Текст книги "Мародёр (СИ)"
Автор книги: Дмитрий Швец
Жанры:
Классическое фэнтези
,сообщить о нарушении
Текущая страница: 5 (всего у книги 19 страниц)
Выспаться не получилось. Солнце встало слишком рано. Его слепящие лучи, выжигали глаза даже сквозь закрытые веки. Я застонал, отвернулся, света стало чуть меньше, но он все равно был слишком ярким. Что-то больно кольнуло лодыжку.
– Вставай, чего разлегся, – каркающее произнес кто-то у ног. – Нельзя лежать в присутствии богини!
Я вскочил. Увидел череп, смотрящий на меня пустыми глазницами и, охнув, упал на пол.
– Нельзя сидеть в присутствии богини! – раздраженно рыкнул череп и двинулся на меня, злобно клацая зубами.
– Серстас! – женский голос был насмешлив и устал. – Оставь его у него был тяжелый день.
– Как скажите, богиня, – каркающий голос черепа был полон почтения.
– Не вставай! – женщина в сером платье выплыла из тумана и опустилась рядом со мной. – Почему ты не умер? – спросила она, глядя мне в глаза. – Ты должен был умереть. Но ты не умер. Почему ты не умер?
– Ты хотела меня убить? – сорвалось с языка.
– Конечно! – плечи ее слегка дернулись. – Должна же я как-то избавить тебя от этого, – она протянула руку и щелкнула ногтем по ошейнику. – Или тебе нравится эта побрякушка? Нравится ее носить?

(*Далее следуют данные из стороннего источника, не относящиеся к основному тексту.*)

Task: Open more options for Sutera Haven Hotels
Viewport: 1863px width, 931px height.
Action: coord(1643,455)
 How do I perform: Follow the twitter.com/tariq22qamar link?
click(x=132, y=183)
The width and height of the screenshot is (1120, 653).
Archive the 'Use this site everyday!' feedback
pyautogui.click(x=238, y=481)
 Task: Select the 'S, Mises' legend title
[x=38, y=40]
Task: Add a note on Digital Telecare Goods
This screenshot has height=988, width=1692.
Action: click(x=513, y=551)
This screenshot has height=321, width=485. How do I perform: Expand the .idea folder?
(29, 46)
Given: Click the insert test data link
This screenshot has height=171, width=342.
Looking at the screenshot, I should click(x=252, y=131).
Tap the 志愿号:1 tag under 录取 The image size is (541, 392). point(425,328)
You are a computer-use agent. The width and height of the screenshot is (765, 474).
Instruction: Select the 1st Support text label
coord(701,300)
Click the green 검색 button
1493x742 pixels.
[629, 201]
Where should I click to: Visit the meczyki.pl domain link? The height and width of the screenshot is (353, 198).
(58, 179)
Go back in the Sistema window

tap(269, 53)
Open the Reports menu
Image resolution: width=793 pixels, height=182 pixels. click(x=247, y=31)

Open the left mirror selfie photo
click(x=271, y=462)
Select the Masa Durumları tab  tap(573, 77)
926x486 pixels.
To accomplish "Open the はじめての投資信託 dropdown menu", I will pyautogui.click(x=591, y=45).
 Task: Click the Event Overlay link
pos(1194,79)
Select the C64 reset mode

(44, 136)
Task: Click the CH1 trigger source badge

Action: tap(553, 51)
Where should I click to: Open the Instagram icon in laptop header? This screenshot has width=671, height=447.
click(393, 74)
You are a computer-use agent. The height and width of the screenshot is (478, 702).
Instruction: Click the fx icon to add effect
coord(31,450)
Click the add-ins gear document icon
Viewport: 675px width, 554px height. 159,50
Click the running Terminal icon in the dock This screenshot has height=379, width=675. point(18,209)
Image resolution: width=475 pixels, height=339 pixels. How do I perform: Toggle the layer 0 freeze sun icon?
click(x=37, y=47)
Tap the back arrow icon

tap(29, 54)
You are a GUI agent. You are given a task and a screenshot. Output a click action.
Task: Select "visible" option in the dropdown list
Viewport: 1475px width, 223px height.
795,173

– Нет, – не стал врать я. – Но если бы я умер, то…
– Я бы не дала тебе умереть полностью, – не дала она договорить. – Я бы подарила тебе вторую жизнь. Не спрашивай как, я же богиня, я могу.
– Но…
– Но ты не умер, – грустно вздохнула она. – Ты испортил такой блестящий план. Теперь придется действовать иначе.
– Для чего? – быстро выпалил я, воспользовавшись тем, что она замолчала.
– Ты стал мародером! Но ты не можешь им быть, пока на твоей шее это, – она вновь щелкнула по ошейнику. – Если бы ты умер, то его бы с тебя сняли. Но ты не умер. А я потратила столько сил, – она подняла руку, показывая, чтобы я помолчал, и я не стал ничего говорить. – Кстати, – она игриво улыбнулась и слегка прищурилась, – тебе понравилась моя шутка?
– Шутка? – не понял я. – Какая шутка?
– Было так весело смотреть как вы люди, словно муравьишки бегаете по шахте. Вы так забавно, пытаетесь спасти свои короткие жизни.
– Ты? – я вскочил. – Ты устроила обвал? – закричал я и тут же получил укус в ногу от черепа.
– Нельзя кричать на богиню! – зло каркнул он.
– Серстас! – строго рыкнула богиня и погрозила ему пальцем. – И да, я устроила обвал, – сказала она мне. – И пожар. Мне больше не нужна эта шахта. У меня теперь есть ты. И ты должен был умереть. И я не хочу, чтобы еще кто-то нашел проход сюда. Хотя это и так не случится, но гарантии не помешают.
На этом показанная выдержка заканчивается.